### TREŚĆ ZADANIA
Przeskaluj fragment materiału od wiersza zawierającego „Click the label 1114” aż do wiersza zawierającego „This screenshot has height=459, width=573. (x=272, y=427)”, włącznie z oboma tymi wierszami. Przepisz te wiersze w całości, pomijając obrazy, przy czym współrzędne w odpowiedziach pomnóż przez 1,2 i zaokrąglij do liczb całkowitych, połówki w górę, a pozostałe liczby zostaw bez zmian.

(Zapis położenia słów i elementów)
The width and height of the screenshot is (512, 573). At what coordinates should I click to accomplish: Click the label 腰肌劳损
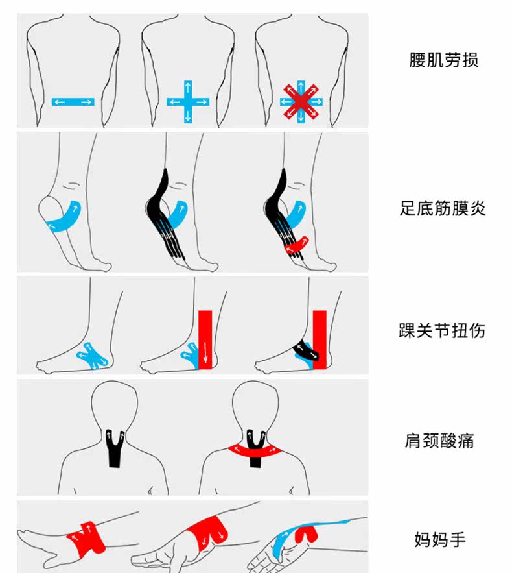click(x=444, y=61)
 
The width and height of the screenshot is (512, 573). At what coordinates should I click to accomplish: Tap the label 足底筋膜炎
click(x=443, y=208)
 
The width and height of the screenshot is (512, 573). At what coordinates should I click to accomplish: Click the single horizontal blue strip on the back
click(x=73, y=102)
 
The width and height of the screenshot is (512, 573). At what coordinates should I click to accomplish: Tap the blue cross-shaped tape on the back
click(x=188, y=102)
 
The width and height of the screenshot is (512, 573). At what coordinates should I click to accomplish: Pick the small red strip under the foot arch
click(x=296, y=246)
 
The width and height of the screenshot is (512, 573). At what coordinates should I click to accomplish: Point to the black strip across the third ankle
click(x=305, y=351)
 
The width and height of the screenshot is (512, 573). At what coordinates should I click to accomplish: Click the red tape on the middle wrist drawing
click(x=208, y=532)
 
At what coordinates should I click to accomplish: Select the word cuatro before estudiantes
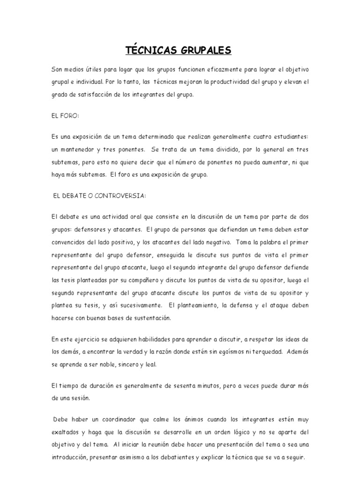[x=264, y=136]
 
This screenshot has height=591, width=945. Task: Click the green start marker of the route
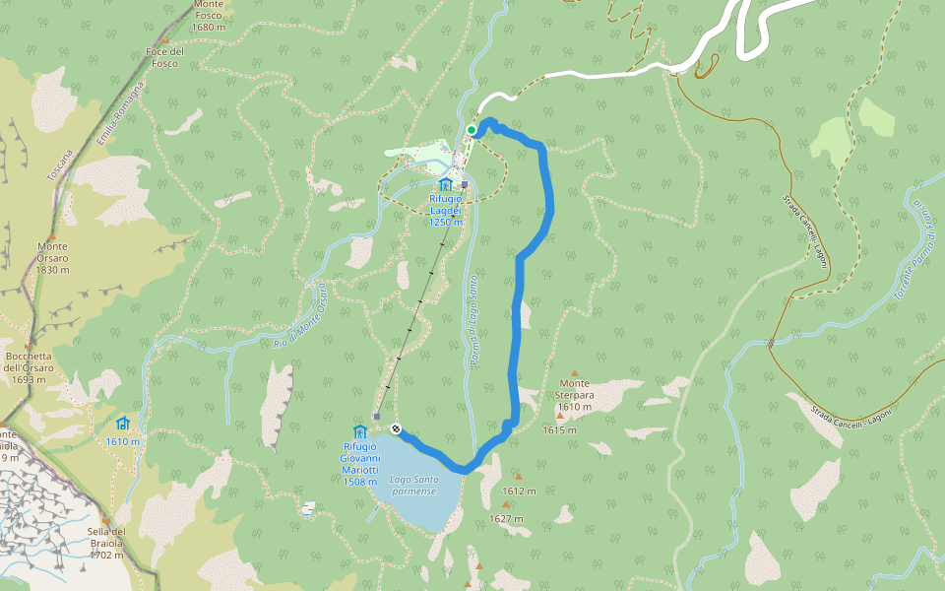(472, 130)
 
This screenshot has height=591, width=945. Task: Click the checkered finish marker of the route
(395, 428)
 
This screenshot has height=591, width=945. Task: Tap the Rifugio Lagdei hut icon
(445, 183)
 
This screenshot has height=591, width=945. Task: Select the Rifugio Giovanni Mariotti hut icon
(359, 431)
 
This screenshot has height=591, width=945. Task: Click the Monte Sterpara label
(574, 389)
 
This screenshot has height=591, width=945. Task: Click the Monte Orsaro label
(53, 258)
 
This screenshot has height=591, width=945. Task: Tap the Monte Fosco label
(209, 16)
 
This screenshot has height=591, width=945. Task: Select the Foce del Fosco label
(165, 57)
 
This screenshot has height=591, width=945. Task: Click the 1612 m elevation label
(519, 491)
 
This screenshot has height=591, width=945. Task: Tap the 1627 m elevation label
(506, 519)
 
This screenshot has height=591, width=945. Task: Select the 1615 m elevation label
(559, 430)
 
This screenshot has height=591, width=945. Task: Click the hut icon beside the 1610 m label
(123, 424)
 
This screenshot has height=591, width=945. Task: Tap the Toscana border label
(60, 164)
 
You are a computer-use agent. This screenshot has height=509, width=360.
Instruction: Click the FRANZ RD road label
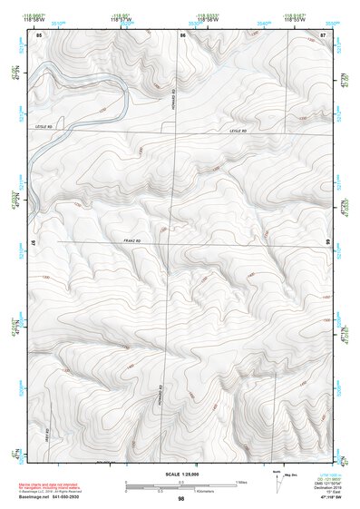tap(134, 240)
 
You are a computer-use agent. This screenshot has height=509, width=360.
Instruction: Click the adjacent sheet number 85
tap(39, 34)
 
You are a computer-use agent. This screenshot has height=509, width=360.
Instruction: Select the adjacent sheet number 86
tap(182, 34)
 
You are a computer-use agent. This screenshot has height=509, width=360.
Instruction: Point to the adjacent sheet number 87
tap(324, 34)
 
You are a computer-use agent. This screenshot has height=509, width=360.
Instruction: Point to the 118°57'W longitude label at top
tap(120, 18)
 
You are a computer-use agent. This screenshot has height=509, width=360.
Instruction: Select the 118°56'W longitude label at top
tap(210, 18)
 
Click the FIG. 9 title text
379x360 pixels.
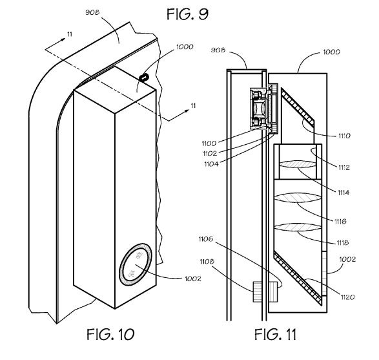tap(187, 14)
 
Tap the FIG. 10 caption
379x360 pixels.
tap(110, 334)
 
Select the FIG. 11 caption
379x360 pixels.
tap(275, 334)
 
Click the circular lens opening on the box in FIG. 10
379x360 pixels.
tap(136, 264)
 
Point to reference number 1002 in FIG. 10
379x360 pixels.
tap(193, 279)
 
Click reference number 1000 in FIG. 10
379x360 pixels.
tap(185, 47)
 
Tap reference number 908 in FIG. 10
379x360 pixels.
tap(92, 12)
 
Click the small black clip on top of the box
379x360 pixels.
tap(144, 78)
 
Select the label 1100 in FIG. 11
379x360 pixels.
tap(209, 143)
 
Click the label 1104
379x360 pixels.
tap(211, 164)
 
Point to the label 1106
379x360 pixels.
tap(206, 239)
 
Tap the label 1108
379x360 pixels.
tap(207, 262)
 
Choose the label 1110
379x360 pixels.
tap(344, 136)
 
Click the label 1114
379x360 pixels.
tap(343, 193)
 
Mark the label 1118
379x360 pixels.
tap(342, 242)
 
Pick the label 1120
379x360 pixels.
tap(347, 297)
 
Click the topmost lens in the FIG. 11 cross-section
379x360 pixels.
tap(298, 165)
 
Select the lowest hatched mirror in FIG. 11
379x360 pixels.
tap(298, 278)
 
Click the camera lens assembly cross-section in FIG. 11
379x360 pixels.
tap(259, 109)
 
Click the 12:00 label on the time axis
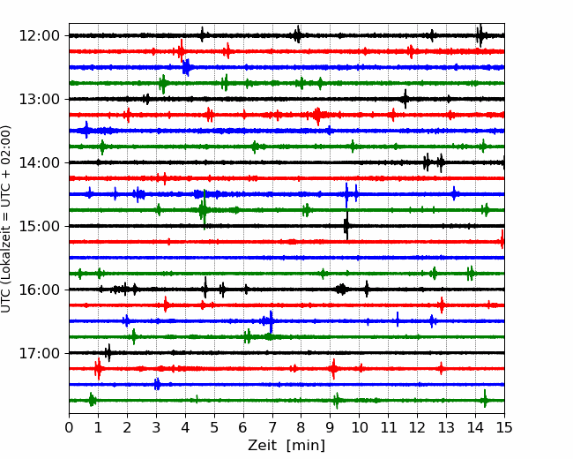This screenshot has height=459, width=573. (x=39, y=36)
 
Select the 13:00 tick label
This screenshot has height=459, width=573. (x=39, y=99)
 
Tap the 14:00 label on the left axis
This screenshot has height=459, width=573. (x=39, y=162)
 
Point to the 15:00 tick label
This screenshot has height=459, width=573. (x=39, y=226)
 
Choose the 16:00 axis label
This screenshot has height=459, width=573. (x=39, y=290)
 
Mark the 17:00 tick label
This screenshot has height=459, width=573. (x=39, y=353)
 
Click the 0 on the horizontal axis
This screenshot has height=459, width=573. (x=69, y=427)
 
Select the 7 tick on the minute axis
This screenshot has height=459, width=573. (x=272, y=427)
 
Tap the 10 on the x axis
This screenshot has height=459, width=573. (x=359, y=427)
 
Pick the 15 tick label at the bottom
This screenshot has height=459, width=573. (x=504, y=427)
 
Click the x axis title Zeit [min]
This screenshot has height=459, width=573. (x=286, y=446)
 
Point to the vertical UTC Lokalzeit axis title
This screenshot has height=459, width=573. (x=5, y=219)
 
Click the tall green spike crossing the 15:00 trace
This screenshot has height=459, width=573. (x=205, y=209)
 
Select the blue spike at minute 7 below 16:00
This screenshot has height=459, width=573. (x=271, y=321)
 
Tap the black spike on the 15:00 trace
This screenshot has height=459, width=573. (x=346, y=226)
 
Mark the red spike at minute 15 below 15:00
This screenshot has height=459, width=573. (x=502, y=239)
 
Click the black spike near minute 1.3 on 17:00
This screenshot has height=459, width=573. (x=108, y=353)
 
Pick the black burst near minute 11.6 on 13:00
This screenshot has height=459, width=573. (x=405, y=99)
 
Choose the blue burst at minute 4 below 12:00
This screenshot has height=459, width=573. (x=186, y=67)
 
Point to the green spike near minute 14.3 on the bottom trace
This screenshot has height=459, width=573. (x=485, y=399)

### ROZWIĄZANIE ZADANIA
Click the label 1114
379x360 pixels.
tap(412, 232)
 
Mark the label 1118
379x360 pixels.
tap(410, 290)
 
Pick the label 1120
379x360 pixels.
tap(416, 356)
 
Click the topmost lens in the FIG. 11 cross-section
379x360 pixels.
tap(358, 198)
 
Select the lowest hatched mirror in FIG. 11
379x360 pixels.
tap(358, 334)
 
Click the camera lens assembly cross-section in FIG. 11
379x360 pixels.
tap(311, 131)
 
Click the 12:00 label on the time axis
This screenshot has height=459, width=573. (x=47, y=43)
 
Select the 13:00 tick label
This screenshot has height=459, width=573. (x=47, y=119)
 
Tap the 14:00 label on the left axis
This screenshot has height=459, width=573. (x=47, y=194)
 
Point to the 15:00 tick label
This screenshot has height=459, width=573. (x=47, y=271)
 
Choose the 16:00 axis label
This screenshot has height=459, width=573. (x=47, y=348)
 
Mark the 17:00 tick label
This screenshot has height=459, width=573. (x=47, y=424)
 
Click the 0 on the horizontal axis
This screenshot has height=459, width=573. (x=83, y=512)
 
Select the 7 tick on the minute axis
This screenshot has height=459, width=573. (x=326, y=512)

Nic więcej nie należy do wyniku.